Enfin, la Cour d’appel rejette la demande de la société de prendre en compte les recettes postérieures au contrôle (pour apprécier l’amortissement de l’à-valoir) et de voir inclure l’apport d’un coproducteur (pourtant connu à la date du contrôle). A cet égard, la Cour indique que «l’URSSAF ne pouvait que se placer à la date du contrôle pour apprécier la nature salariale ou non des rémunérations versées au réalisateur», et estime par ailleurs «qu’il n’est pas justifié que l’apport d’une coproduction soit comptabilisé dans les recettes nettes part producteur sur la base desquelles sont calculés les droits d’auteurs dus au réalisateur», ce qui est pourtant expressément prévu dans l’accord du 16 décembre 2010 sur la transparence dans la filière cinématographique- rendu obligatoire par arrêté- et à la pratique contractuelle des contrats d’auteur-réalisateur.

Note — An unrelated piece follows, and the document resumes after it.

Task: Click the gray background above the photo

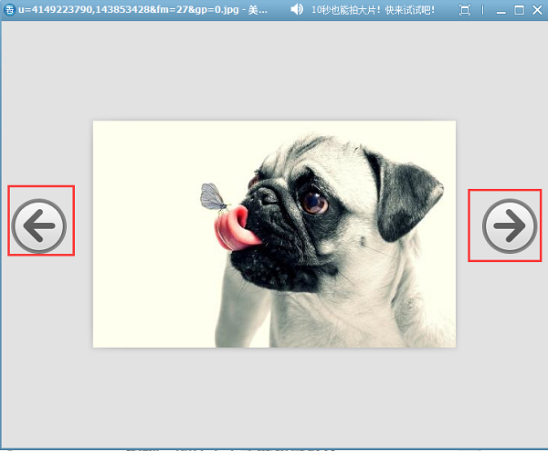Action: pos(274,73)
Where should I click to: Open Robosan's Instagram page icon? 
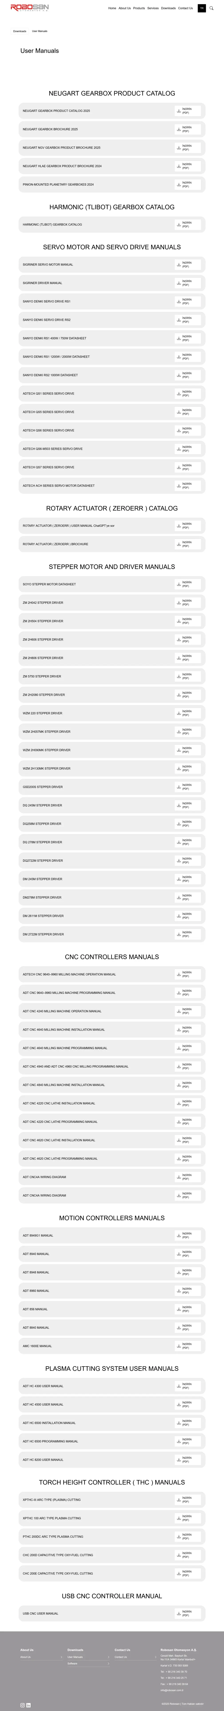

Cette décision demeure intéressante en ce qu’elle reconnaît indirectement qu’il n’y a pas d’usage imposant un partage égalitaire entre les droits d’auteur du réalisateur et la rémunération salariale de ses prestations techniques, ce qui semblerait ainsi rendre possible le versement d’un à-valoir supérieur au salaire, dès lors que les recettes prévisibles et le taux de rémunération le justifient.